### JOB:
Can you format the listing below as a Markdown table with the columns Row and Line, starting at the line that contains "Task: Select April" and ending at the line that contains "Action: click(211, 216)"? Skip blank lines and leave the pictures out.

### SUPPLIED RECORDS:
============================================================
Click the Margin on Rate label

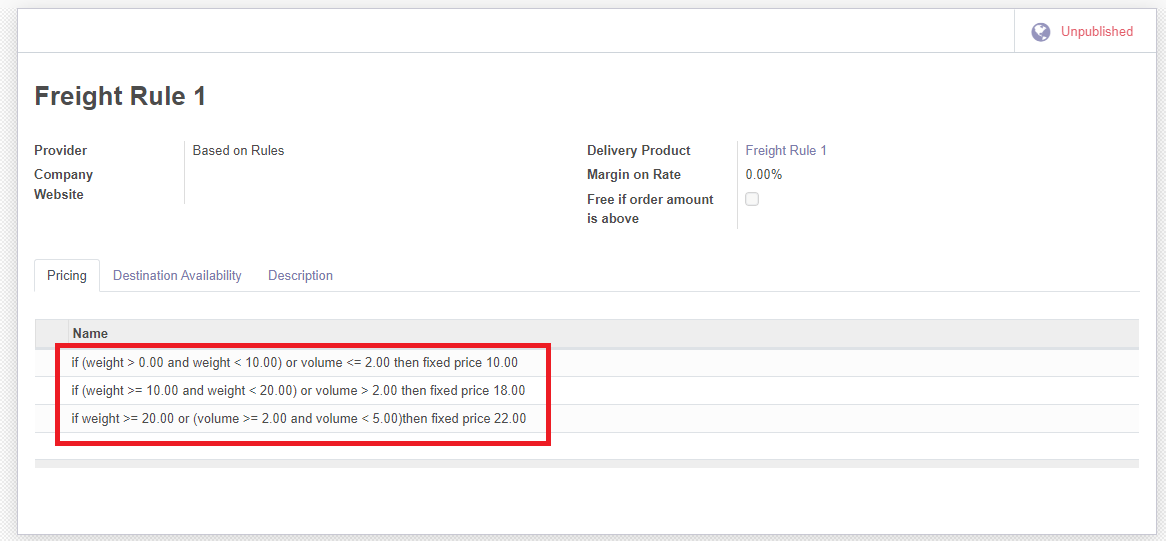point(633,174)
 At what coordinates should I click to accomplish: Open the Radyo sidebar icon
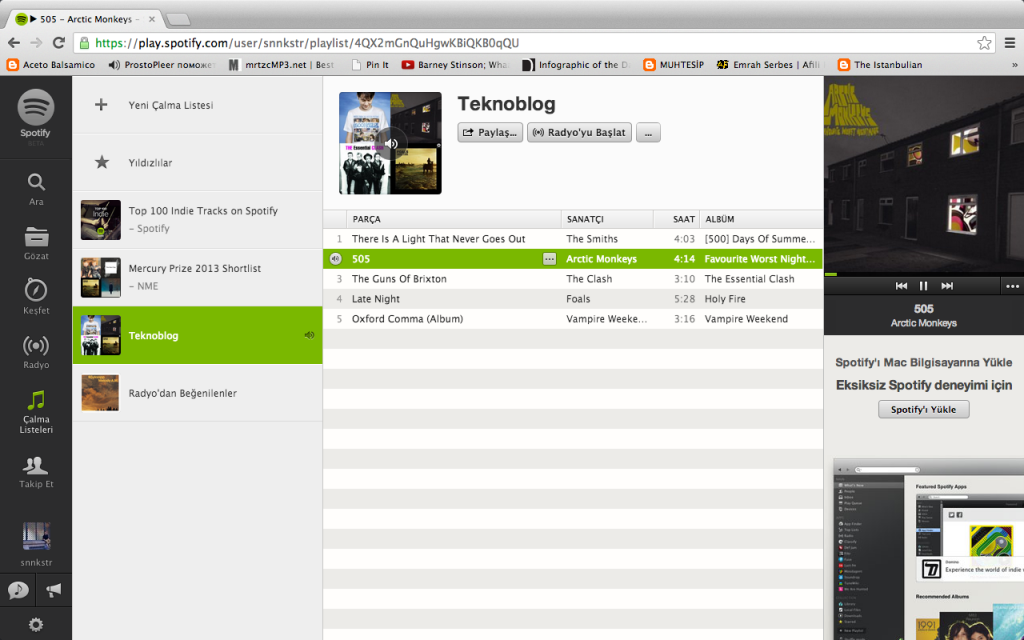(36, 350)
============================================================
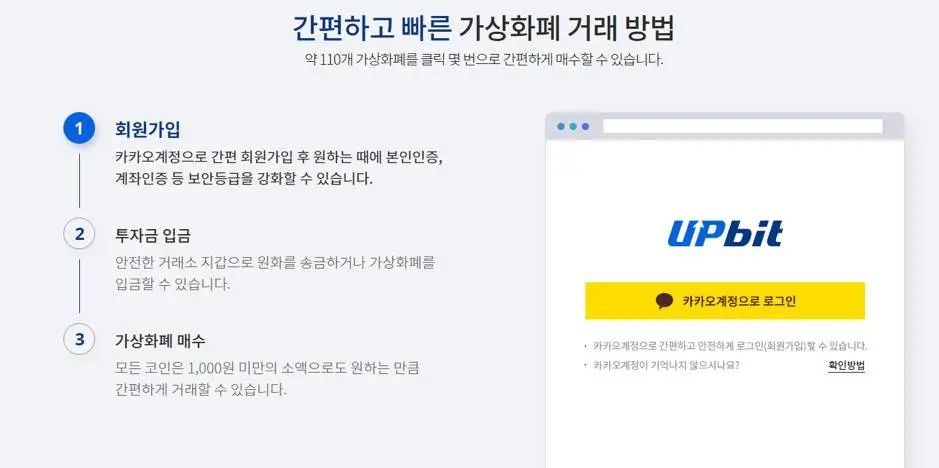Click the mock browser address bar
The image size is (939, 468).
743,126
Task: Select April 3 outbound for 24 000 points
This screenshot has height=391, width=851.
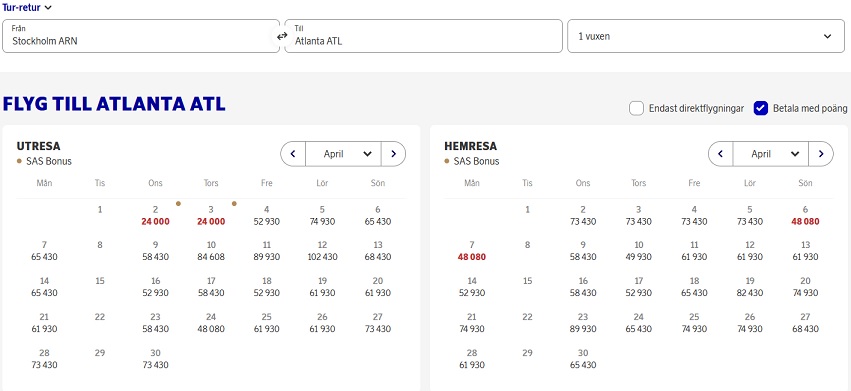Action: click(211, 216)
============================================================
### TASK SOLUTION:
| Row | Line |
|---|---|
| 1 | Task: Select April 3 outbound for 24 000 points |
| 2 | This screenshot has height=391, width=851. |
| 3 | Action: click(211, 216) |